Table 1: Developmental periods (mean ± SE, days) of B. longissima reared under the density of one individual or 10 individuals.

We then investigated the variations in the larval instar number at which pupation occurred (Figure 2). ISH larvae pupated at the fourth or fifth instar. In contrast, PNG larvae pupated at the fourth to sixth instars. The proportion of each of the instar numbers at which pupation occurred differed significantly between the two density conditions in each clade (chi-squared test, ISH: , ; PNG: , ). At pupation, the proportion of fourth instars under crowded conditions was greater than that under isolated conditions in both ISH and PNG.

Figure 2: Variations in the proportions of pre-pupation larval instars (fourth, fifth, and sixth) in B. longissima reared under isolated conditions (density, 1 individual per Petri dish) or crowded conditions (10 individuals) (a) ISH, (b) PNG.

The heads of last-instar larvae were significantly wider under isolated conditions than under crowded conditions (Table 2). In both ISH and PNG, body length in adult males was significantly greater under isolated conditions than under crowded conditions, whereas female body length did not differ significantly.

Table 2: Head width of last-instar larvae and body length of adults (mean ± SE, mm) of B. longissima reared under the density of one individual or 10 individuals.

Within each density condition, the larval development period was significantly shorter in ISH than in PNG (Table 1). Body length in adult males under isolated conditions was significantly greater in PNG than in ISH (Table 2). The other data did not differ significantly between the two clades (Tables 1 and 2).

4. Discussion

Our results revealed that larval density influenced various ecological aspects in B. longissima and that the overall trends in the density effect were similar between the two populations, ISH and PNG.

Survival rates were higher under crowded conditions than isolated conditions. This trend has been observed in many other species of insects, including the leaf beetle, Chrysolina aurichalcea Mannerheim (Coleoptera: Chrysomelidae), and the pleasing fungus beetle Dacne picta Crotch (Coleoptera: Erotylidae) [12, 13]. Our results support the findings of these studies. Utida [14] described that low density causes stress in individuals, and in our study, the survival rates when only 1 individual was present were low. One reason is might therefore be that extremely low density is a stressor for B. longissima larvae.
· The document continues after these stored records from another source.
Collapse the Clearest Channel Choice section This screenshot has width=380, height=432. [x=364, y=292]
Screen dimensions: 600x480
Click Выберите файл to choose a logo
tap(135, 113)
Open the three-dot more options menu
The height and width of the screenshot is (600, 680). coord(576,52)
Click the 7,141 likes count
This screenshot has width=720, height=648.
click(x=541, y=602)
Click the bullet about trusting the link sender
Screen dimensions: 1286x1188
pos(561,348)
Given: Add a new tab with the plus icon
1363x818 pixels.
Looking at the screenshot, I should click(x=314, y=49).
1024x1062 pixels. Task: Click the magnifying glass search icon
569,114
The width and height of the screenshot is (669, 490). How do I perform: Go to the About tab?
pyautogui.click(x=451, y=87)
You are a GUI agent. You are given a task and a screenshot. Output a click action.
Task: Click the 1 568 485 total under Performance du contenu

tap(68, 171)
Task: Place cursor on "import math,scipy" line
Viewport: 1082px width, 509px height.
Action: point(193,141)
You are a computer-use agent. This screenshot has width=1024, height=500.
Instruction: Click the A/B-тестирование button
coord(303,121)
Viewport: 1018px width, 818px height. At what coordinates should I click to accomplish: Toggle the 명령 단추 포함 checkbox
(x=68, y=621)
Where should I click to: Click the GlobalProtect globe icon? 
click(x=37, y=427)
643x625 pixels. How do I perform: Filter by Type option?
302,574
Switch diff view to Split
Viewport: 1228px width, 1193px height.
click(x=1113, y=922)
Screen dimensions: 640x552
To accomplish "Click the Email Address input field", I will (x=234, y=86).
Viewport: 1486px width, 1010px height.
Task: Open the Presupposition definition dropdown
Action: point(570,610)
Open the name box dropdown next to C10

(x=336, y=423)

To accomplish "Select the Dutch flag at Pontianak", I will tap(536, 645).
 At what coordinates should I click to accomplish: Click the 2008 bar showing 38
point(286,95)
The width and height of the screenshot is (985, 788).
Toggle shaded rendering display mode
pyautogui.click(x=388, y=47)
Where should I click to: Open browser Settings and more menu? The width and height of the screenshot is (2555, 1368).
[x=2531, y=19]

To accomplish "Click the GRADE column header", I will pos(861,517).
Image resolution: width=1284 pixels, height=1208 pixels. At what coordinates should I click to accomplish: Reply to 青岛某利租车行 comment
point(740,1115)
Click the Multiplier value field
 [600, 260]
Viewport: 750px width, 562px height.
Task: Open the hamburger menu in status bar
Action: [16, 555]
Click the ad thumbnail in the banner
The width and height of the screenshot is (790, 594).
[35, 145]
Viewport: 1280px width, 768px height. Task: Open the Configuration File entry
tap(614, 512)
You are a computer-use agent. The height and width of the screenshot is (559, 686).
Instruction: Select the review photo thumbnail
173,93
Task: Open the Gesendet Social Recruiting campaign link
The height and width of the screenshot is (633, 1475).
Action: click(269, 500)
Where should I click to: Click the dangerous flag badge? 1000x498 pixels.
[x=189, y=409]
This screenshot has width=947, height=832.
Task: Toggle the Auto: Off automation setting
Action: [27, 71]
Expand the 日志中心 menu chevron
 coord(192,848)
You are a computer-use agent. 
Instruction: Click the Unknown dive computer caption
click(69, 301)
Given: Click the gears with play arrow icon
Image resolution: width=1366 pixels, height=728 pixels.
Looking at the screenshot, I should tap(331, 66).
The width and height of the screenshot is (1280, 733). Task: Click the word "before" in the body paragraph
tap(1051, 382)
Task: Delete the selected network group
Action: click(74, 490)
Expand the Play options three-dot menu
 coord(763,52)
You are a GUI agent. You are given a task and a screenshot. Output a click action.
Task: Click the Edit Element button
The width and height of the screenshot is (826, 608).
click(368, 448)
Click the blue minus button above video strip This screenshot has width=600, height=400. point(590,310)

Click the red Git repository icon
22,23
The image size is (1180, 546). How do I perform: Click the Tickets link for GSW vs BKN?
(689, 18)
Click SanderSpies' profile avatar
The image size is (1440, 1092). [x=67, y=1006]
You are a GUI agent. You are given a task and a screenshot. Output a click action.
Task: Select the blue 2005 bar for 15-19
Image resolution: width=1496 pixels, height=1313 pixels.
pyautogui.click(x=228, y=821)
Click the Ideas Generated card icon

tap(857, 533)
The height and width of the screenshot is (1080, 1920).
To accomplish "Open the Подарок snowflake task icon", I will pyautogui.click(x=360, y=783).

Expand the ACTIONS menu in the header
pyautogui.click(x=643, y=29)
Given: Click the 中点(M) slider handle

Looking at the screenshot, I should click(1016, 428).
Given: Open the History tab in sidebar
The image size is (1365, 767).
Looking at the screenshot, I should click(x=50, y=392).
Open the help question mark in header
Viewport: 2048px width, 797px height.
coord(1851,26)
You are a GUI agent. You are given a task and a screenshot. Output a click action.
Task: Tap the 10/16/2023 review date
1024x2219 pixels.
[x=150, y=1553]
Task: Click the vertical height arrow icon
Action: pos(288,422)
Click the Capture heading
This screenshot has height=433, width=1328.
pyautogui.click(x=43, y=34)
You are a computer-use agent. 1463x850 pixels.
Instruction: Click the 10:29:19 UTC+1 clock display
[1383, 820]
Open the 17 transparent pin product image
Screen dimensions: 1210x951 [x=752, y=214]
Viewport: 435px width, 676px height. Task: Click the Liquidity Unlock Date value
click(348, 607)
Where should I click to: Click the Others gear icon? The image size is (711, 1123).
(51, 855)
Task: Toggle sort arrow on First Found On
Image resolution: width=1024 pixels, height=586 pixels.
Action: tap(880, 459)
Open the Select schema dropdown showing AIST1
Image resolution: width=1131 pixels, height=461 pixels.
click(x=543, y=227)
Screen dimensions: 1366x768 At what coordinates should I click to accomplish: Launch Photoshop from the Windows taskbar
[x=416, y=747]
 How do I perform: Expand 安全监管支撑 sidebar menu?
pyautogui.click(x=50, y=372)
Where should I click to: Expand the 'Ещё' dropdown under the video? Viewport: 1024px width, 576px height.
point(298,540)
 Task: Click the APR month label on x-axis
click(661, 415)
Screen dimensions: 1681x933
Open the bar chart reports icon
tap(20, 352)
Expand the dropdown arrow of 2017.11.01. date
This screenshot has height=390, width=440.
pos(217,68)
The length of the larval development period was clearly influenced by the density conditions, but larval density had no effect on the length of pupation in B. longissima. This effect of crowding on larval development is found in some other species of insects such as Diploptera punctata (Eschscholtz) (Blattodea: Blaberidae), and Mythimna separata (Walker) (Lepidoptera: Noctuidae) [15, 16]. Applebaum and Heifetz [17] described that food consumption, metabolic rate, and general activity are enhanced by crowded conditions in the insects that show density-dependent responses. We did not examine the quantities of leaves ingested in each dish. Possibly, larvae under crowded conditions might grow more quickly than isolated larvae because of competitive need to feed more actively. Moreover, during the experiments, we found that several larvae overlapped with, or touched, each other, even though there was enough space for them to eat on the leaves while apart. In B. longissima, this body-touching behavior and/or the presence of feces from other individuals might shorten the larval development period under crowded conditions. However, we cannot make this inference from our current data.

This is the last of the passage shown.